• How to complete this task:
Find the lines in the listing below that include the word "Given", and report how many there are, with nothing more.

• Exercise data:
________________

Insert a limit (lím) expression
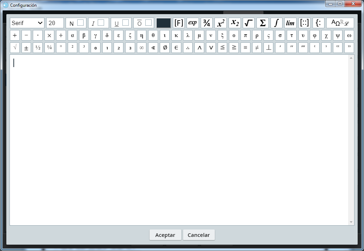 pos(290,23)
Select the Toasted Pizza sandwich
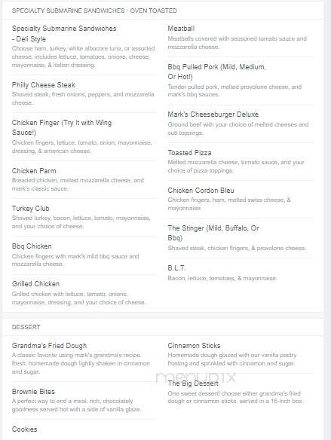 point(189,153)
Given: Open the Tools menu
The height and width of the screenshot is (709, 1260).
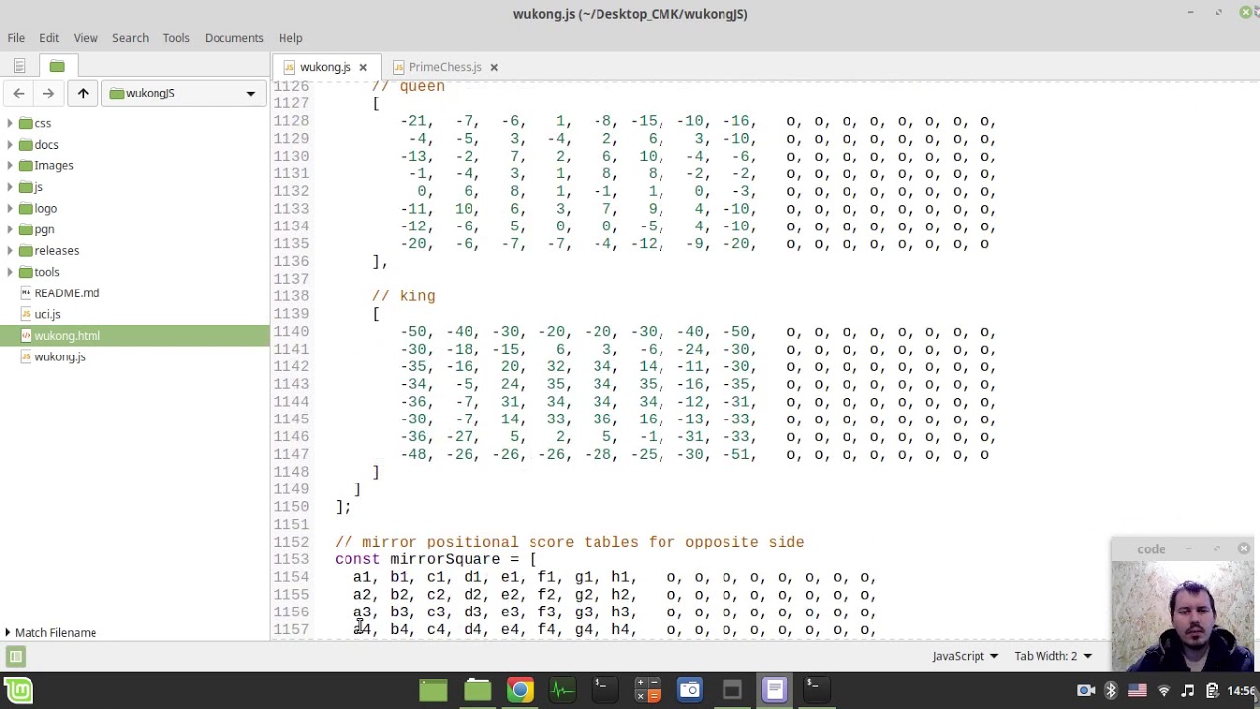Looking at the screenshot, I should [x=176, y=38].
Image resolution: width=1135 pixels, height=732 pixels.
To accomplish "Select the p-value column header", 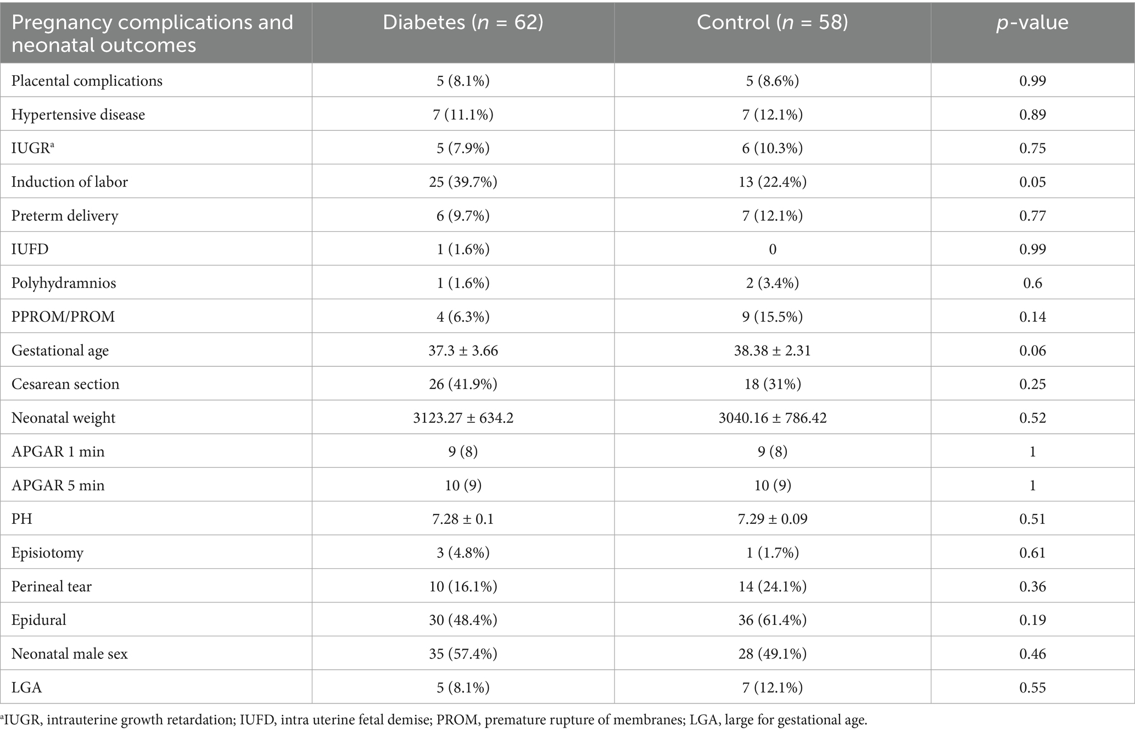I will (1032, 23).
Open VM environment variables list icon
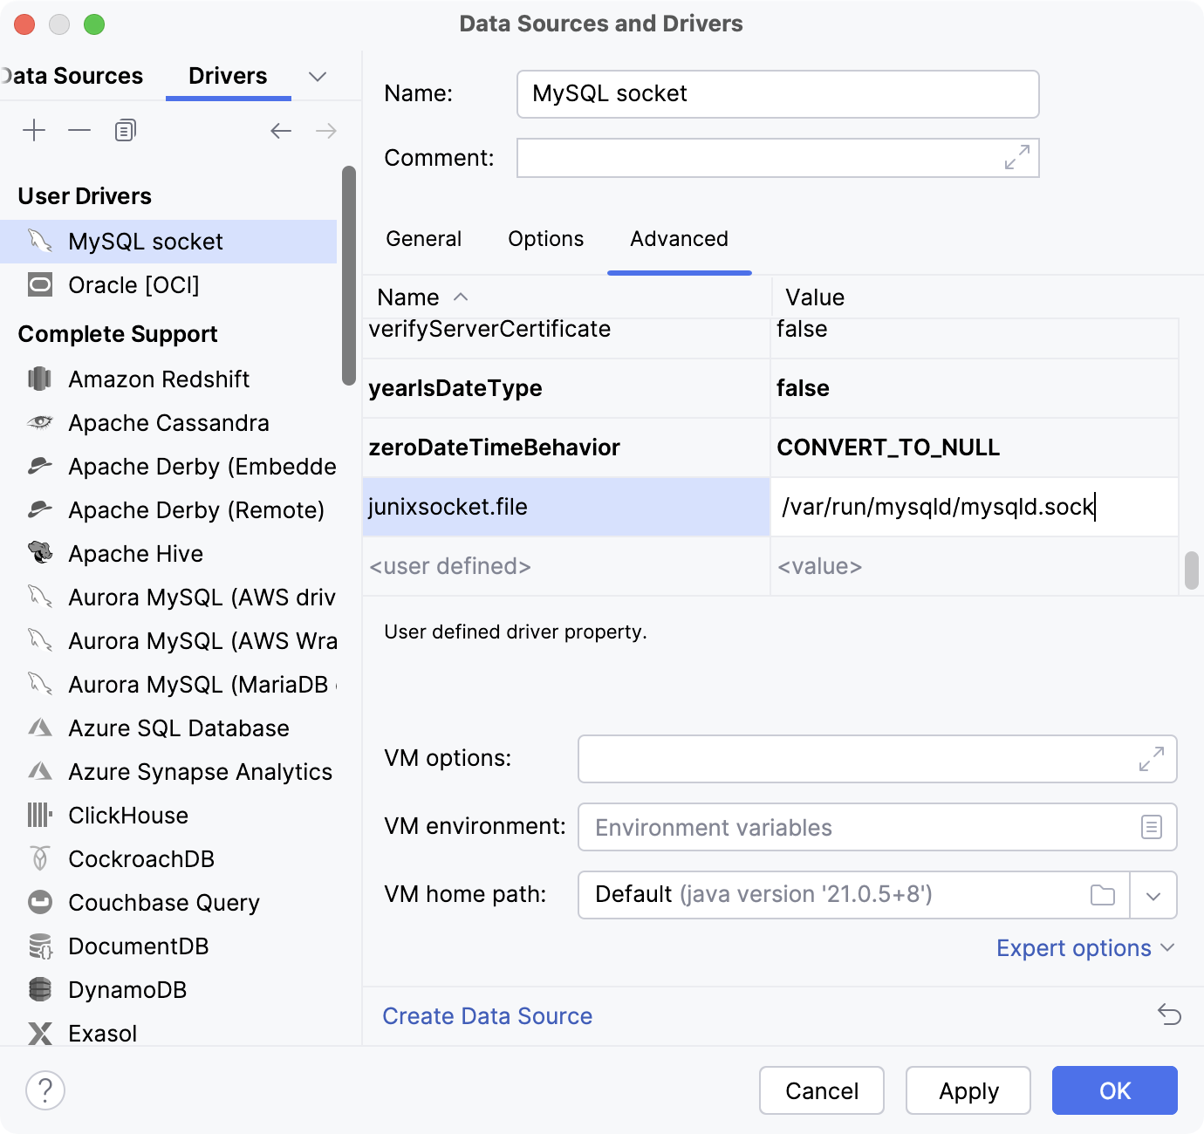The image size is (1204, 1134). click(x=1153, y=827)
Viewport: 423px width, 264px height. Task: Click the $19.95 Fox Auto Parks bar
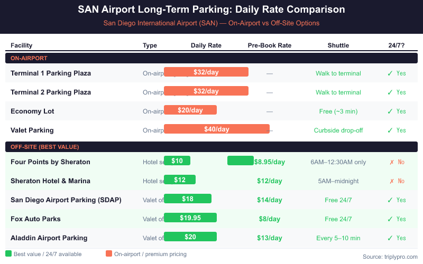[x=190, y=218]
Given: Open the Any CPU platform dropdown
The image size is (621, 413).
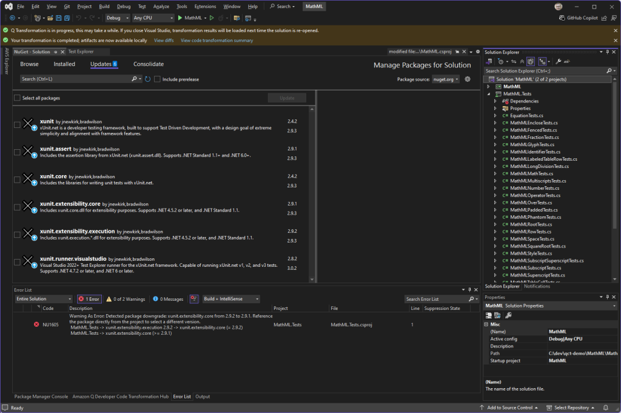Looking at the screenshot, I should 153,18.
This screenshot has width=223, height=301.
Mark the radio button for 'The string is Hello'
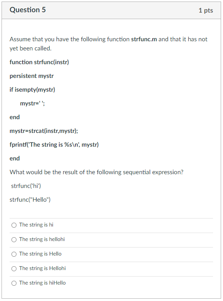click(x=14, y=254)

________________

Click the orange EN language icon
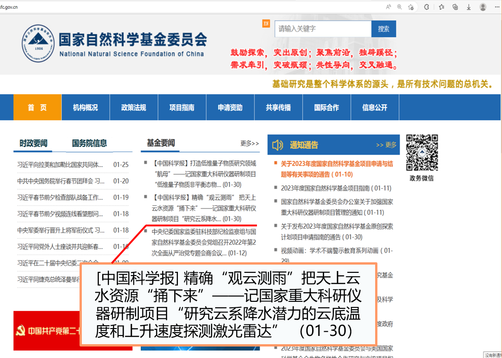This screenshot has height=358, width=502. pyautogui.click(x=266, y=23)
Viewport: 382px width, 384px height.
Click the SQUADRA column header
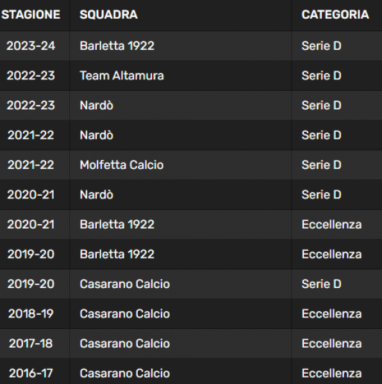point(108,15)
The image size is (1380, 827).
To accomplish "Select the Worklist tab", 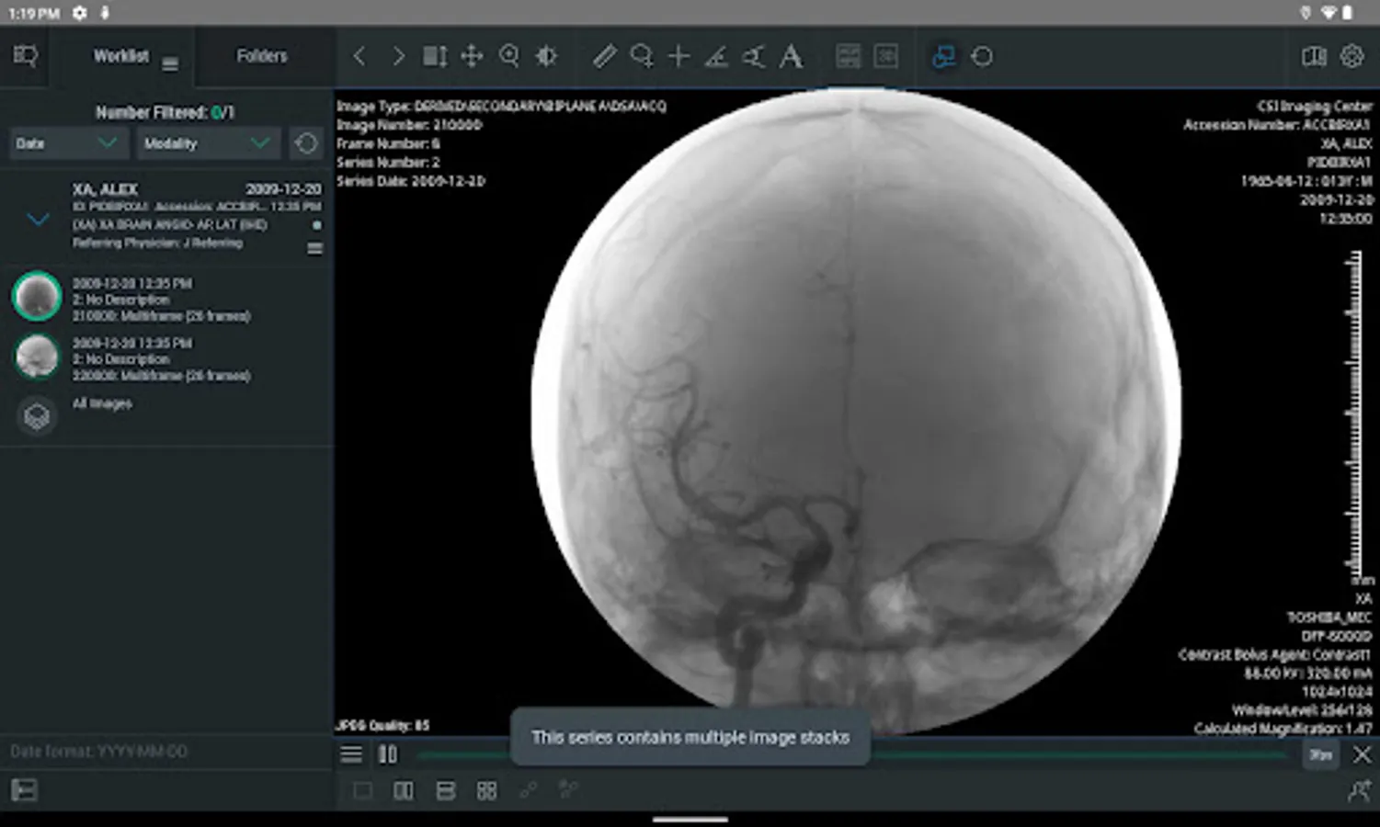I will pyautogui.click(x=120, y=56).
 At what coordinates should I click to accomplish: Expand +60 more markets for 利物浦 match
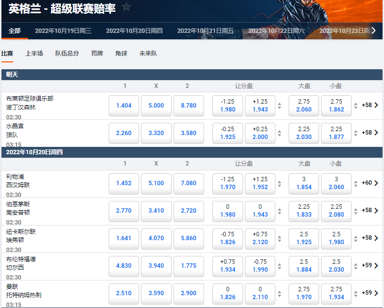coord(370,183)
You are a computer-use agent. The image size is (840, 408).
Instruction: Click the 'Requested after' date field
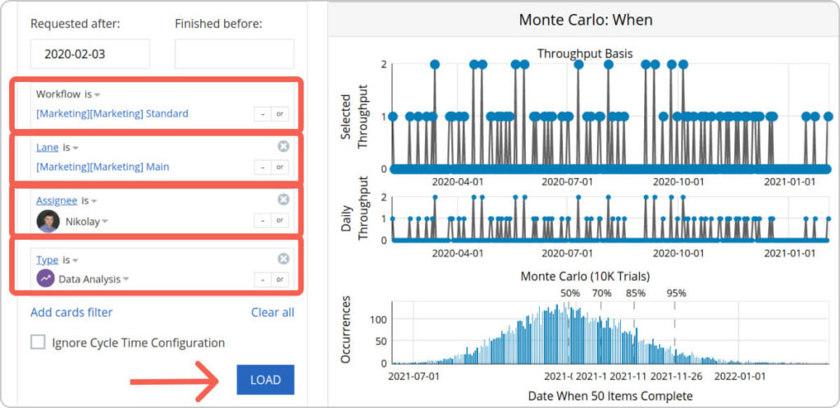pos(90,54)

________________

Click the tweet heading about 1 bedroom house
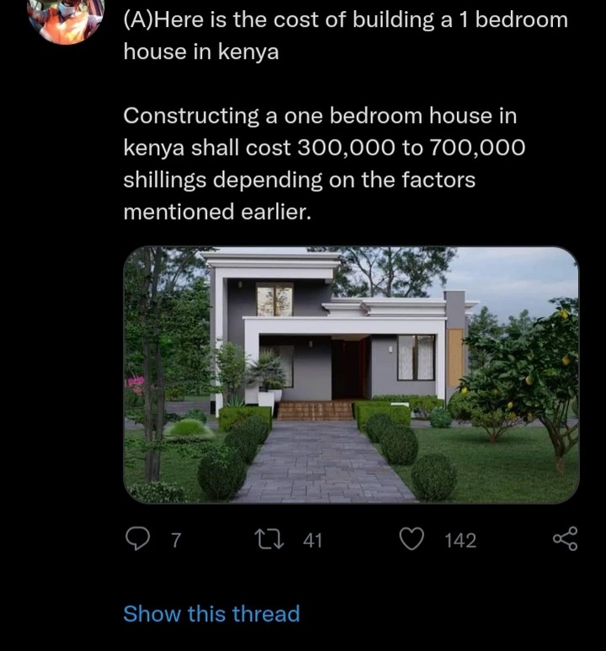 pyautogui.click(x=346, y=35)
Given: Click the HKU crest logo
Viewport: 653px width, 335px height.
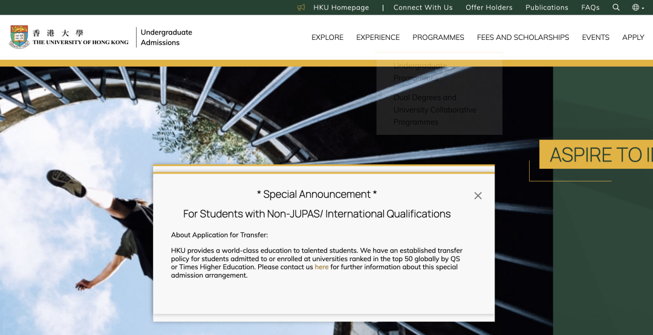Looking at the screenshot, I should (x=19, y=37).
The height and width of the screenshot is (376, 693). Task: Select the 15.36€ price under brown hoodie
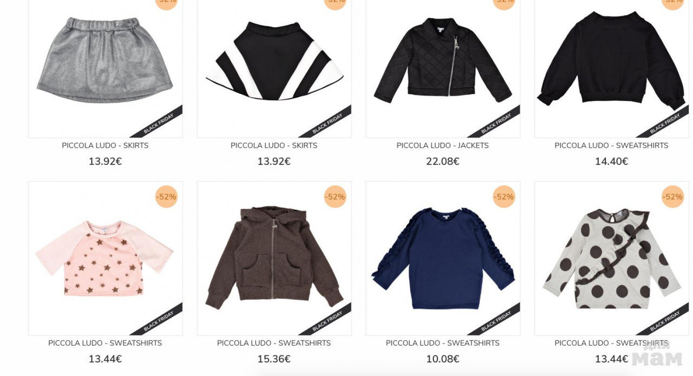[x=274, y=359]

________________

• Output below:
3